In our cohort, 22 patients started treatment with ponatinib 45 mg daily but only 16 patients remained on this dose throughout treatment. The remaining patients received either 30mg/day (N=10, 27%) or 15mg/day (N=11, 30%). The median follow-up duration with ponatinib treatment was 14 months (range: 1 to 51) and 19 patients (51%) were still receiving ponatinib at the time of last follow up. Response assessment during treatment with ponatinib was available in 32 patients (86%). In the remaining, the follow up duration was too short. The ORR was 88%. Twenty-one patients (57%) achieved complete cytogenetic response, 16 patients (43%) experienced at least MMR or deeper responses, 4 of those in accelerated or blastic phase. In 3 patients, ponatinib was given only for a limited period as a bridge towards allogeneic BMT. In the remining, 15 out of 34 patients (44%), either discontinued treatment (N = 13) or died during treatment (N = 2). Patients discontinued ponatinib because of disease progression (N=6), severe cytopenia (N=3), vascular events (N=2), pancreatitis (N=1) and because the drug was not available any more (N=1). One patient was lost to follow-up. The median survival of patients since the start of ponatinib treatment was 36 months (range: 18 to 54).
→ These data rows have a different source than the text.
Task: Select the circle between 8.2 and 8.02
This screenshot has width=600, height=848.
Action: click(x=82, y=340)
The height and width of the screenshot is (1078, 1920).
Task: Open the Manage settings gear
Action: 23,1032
Conclusions: The fear of vascular complications, the temporary withdrawal of the drug from the market shortly after it was approved and the availability of alternative treatments in most patients, all led to the use of ponatinib as a niche drug that is reserved to a unique population of exceptionally young CML patients with or without the T315I mutation. Even then, a short term treatment with ponatinib, as a bridge towards transplant and/or treatment with ponatinib in lower doses were commonly used. In these patients, most of which were resistant to previous treatments, the drug was very effective and response was observed by most. Yet, serious adverse effects led to drug discontinuation by many of our patients and 2 of them died of vascular complications.